*Texte*:

##########

Même une fois les structures publiques démantelées, ces spécialistes “étaient incroyablement bien formés grâce à ces années en RDA et l’+ingénierie inverse+”, soit l’art développé par le régime communiste de copier les technologies de l’Ouest, poursuit Karin Raths.

Comme il était le plus souvent illégal, lent et coûteux de se procurer les équipements occidentaux, les chercheurs de RDA ont même développé dans les années 1980 une puce pionnière avant Siemens, leur grand concurrent à l’ouest: elle pouvait accueillir une quantité à l’époque impressionnante de 60 pages de texte… mais n’a jamais été produite en série.

– “Une base” –

“Même si l’industrie des semi-conducteurs en RDA n’était pas compétitive à l’échelle mondiale, le savoir-faire était bien présent à Dresde”, explique Robert Franke, responsable municipal des affaires économiques. “C’était une base sur laquelle on pouvait s’appuyer.”

Après la Réunification en 1990, le premier gouvernement régional de Saxe a rapidement reconnu le potentiel de ce secteur: aujourd’hui encore, les patrons louent les subventions et l’allègement de la bureaucratie décidés à l’époque. De plus en plus d’entreprises de l’Ouest, attirées par l’investissement bon marché et l’abondance d’employés bien formés, se sont alors installées aux côtés d’anciens ingénieurs de Robotron devenus entrepreneurs high-tech.

Fort de quelque 65.000 employés, le secteur a aujourd’hui une taille comparable à Robotron — mais produit bien plus de richesse: le Land affiche un PIB par personne de 31.000 euros, plus que les quatre autres Etats de l’ex-Allemagne de l’est.

Le paysage, avec ses imposants halls rectangulaires éparpillés entre les collines dans les champs, paraît surgir de l’époque où Robotron dominait les alentours de Dresde. Globalfoundries et l’ancienne branche de Siemens Infineon produisent ici composantes pour voitures et smartphones, ou des puces plus spécialisées pour passeports ou transformateurs électriques. Dans des pièces stériles, où l’accès n’est autorisé qu’à des techniciens vêtus de combinaisons blanches, des dizaines de machines appliquent couche après couche des circuits électroniques sur des plaquettes en silicium.

– Attractivité –

Les spécialistes sont “une ressource très importante pour nous, que nous nous disputons” entre les 2000 entreprises de la région, explique Thomas Morgenstern, directeur de l’usine Globalfoundries. Les géants Infineon et Globalfoundries recrutent des dizaines d’apprentis par an; et les ingénieurs sortent de la prestigieuse université technique de Dresde ou d’autres instituts de recherche de la région.

##########

*Extrait source*:
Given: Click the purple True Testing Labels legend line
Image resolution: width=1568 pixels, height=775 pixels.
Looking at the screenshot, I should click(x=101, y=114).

##########

*Consigne*: Poursuivez le texte sur l'industrie des semi-conducteurs à Dresde en enchaînant directement après sa dernière phrase.

*Réponse rédigée*:
Mais la population allemande vieillit. “Les craintes” d’un manque de main-d’oeuvre qualifiée “existent clairement, et nous avons beaucoup à faire”, note Raik Brettschneider, directeur chez Infineon, responsable des opérations à Dresde.

A première vue, M. Brettschneider, avec son costume impeccable et ses courts cheveux poivre et sel, ressemble au portrait-robot des dirigeants allemands… mais sa naissance à l’Est en 1978 font de lui l’un des rares “Ossis” occupant un poste économique éminent dans le pays réunifié, aujourd’hui encore.

Originaire de Saxe, il est convaincu que la région présente des opportunités économiques, mais les gains de l’extrême droite dans les Länder de l’ancienne RDA inquiètent. “On se tire une balle dans le pied” avec ces votes, déplore-t-il. “Il faut attirer les plus brillants esprits et, aujourd’hui, on ne sait pas si quelqu’un refuse une offre d’emploi ou renonce même à postuler” par crainte du parti anti-immigration, détaille le responsable.

La ville, elle, travaille à améliorer son attractivité, souligne M. Franke. Dresde a investi massivement dans les écoles et crèches pour attirer de jeunes familles et dans le quartier branché de Neustadt, l’anglais est devenu courant.

Quand il va promouvoir Dresde, notamment en Asie, “on me demande comment on a réussi à si bien développer” la capitale saxonne, raconte-t-il. “Les Coréens me parlent souvent de la Réunification”, relève-t-il. “Un jour, le Nord devra être intégré.”